OGH 2Ob47/22h

2Ob47/22hObergericht26.04.2022

Gesamter Gesetzestext

OGH 2Ob47/22h

  • Dokumenttyp: Entscheidungstext
  • Entscheidungsdatum: 26.04.2022
  • ECLI: ECLI:AT:OGH0002:2022:0020OB00047.22H.0426.000

Kopf

Der Oberste Gerichtshof hat durch die Senatspräsidentin Dr. Grohmann als Vorsitzende und den Senatspräsidenten Dr. Musger sowie die Hofräte Dr. Nowotny, MMag. Sloboda und Dr. Kickinger als weitere Richter in der Verlassenschaftssache nach dem * 2009 verstorbenen E*, über den außerordentlichen Revisionsrekurs des Erben J*, vertreten durch Dr. Christine Mascher, Rechtsanwältin in Hall in Tirol, gegen den Beschluss des Landesgerichts Innsbruck als Rekursgericht vom 10. Februar 2022, GZ 54 R 120/21z989, den

Beschluss

gefasst:

Spruch

Der außerordentliche Revisionsrekurs wird mangels der Voraussetzungen des § 62 Abs 1 AußStrG zurückgewiesen.

Begründung:

Begründung

[1] Trotz Fehlens von Rechtsprechung zu einer konkreten Fallgestaltung liegt keine erhebliche Rechtsfrage vor, wenn das Gesetz selbst eine eindeutige Regelung trifft (RS0042656). Das trifft hier zu:

[2] Das LGVÜ 2007 ist nach seinem Art 1 Abs 2 lit a nicht auf „das Gebiet des Erbrechts einschließlich des Testamentsrechts“ anzuwenden. Diese Ausnahme erfasst insbesondere den Erbrechtsstreit sowie die Ausstellung von Erbscheinen (Rohner/Lerch in Oetiker/Weibel, Lugano-Übereinkommen2 [2016] Art 1 Rz 84; Acocella in Schnyder, Lugano-Übereinkommen [2011] Art 1 Rz 95; Dasser in Dasser/Oberhammer, Lugano-Übereinkommen3 [2021] Art 1 Rz 76; vgl auch Mankowski in Rauscher, EuZPR EuIPR [2021] Art 1 Brüssel Ia-VO Rz 254 zur entsprechenden Regelung in Art 1 Abs 2 lit f EuGVVO 2012), daher auch die – der Erteilung eines Erbscheins funktional entsprechende – Einantwortung.

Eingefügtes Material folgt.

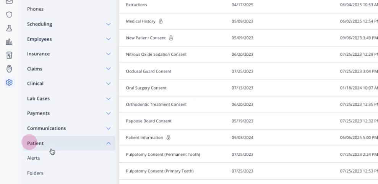Image resolution: width=378 pixels, height=184 pixels.
Task: Expand the Communications menu section
Action: pyautogui.click(x=69, y=128)

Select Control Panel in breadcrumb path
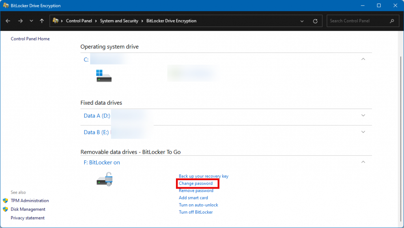79,21
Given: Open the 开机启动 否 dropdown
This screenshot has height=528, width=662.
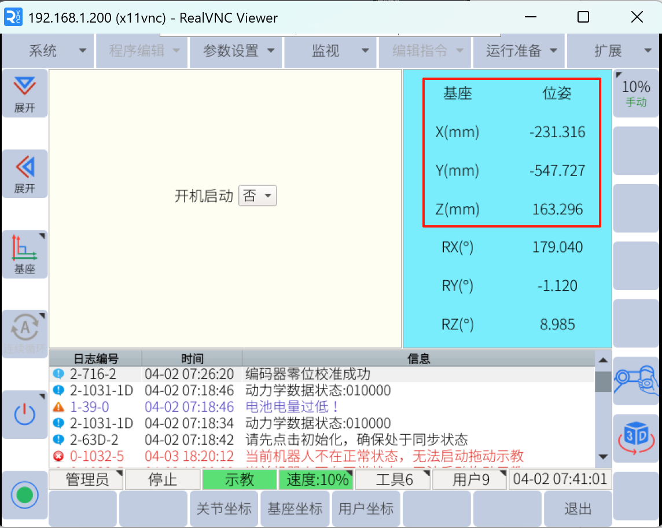Looking at the screenshot, I should point(258,196).
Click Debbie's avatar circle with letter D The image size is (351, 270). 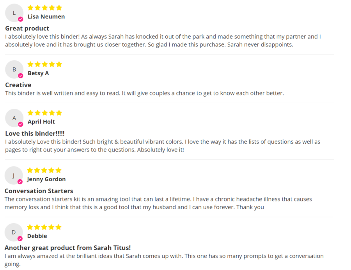pos(14,232)
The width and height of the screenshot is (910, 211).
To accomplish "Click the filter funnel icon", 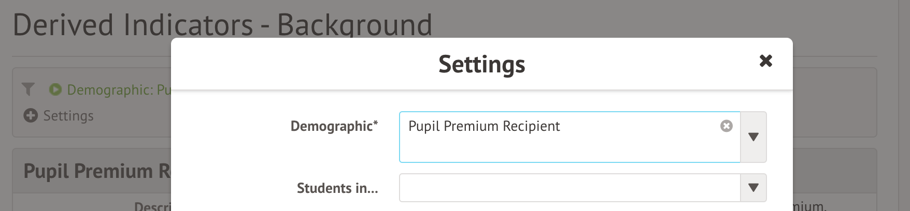I will point(29,89).
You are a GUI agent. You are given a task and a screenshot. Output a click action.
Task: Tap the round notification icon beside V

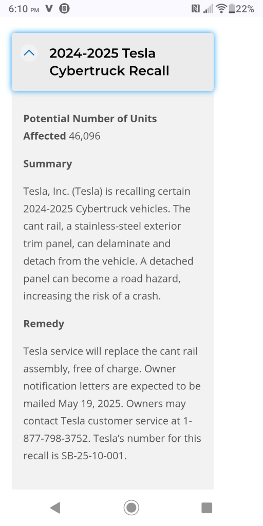(x=64, y=8)
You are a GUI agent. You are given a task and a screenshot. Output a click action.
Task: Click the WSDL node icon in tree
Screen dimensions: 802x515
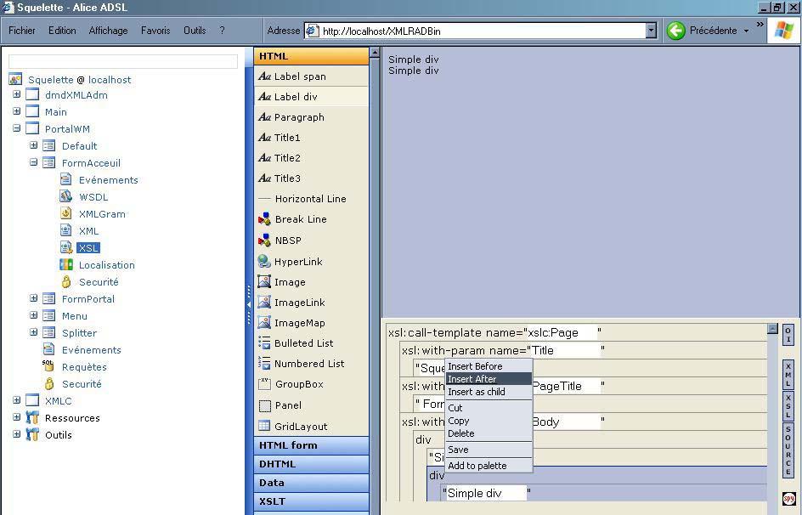(x=66, y=197)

[3] Damit sind aber auch Kostenentscheidungen, die in Verlassenschaftsverfahren ergangen sind, nicht vom Anwendungsbereich des Übereinkommens erfasst. Es wäre schlechthin nicht nachvollziehbar, wenn zwar die Entscheidung über das Erbrecht und die Einantwortung nicht in den Anwendungsbereich des LGVÜ 2007 fielen, wohl aber die Kostenentscheidung im Verfahren über das Erbrecht oder ein Zahlungstitel über Kosten eines Verlassenschaftskurators. Damit ist die Auffassung der Vorinstanzen, dass (auch) zu solchen Entscheidungen keine Bescheinigung nach Art 54 iVm Anhang V LGVÜ 2007 ausgestellt werden kann, durch die eindeutige Rechtslage gedeckt. Auf die Frage, ob einzelne im Antrag genannte Entscheidungen überhaupt einen vollstreckbaren Inhalt haben, kommt es daher nicht an.

[4] Die im Rechtsmittel erörterte Frage, ob die Einantwortung, die Entscheidung über das Erbrecht und die Kostenentscheidungen vom zwischen Österreich und der Schweiz geschlossenen Vollstreckungsvertrag vom 16. Dezember 1960, BGBl 1962/125, erfasst sind, ist in diesem Zusammenhang unerheblich: Selbst wenn das nicht zuträfe, führte das nicht zur Anwendbarkeit des LGVÜ 2007.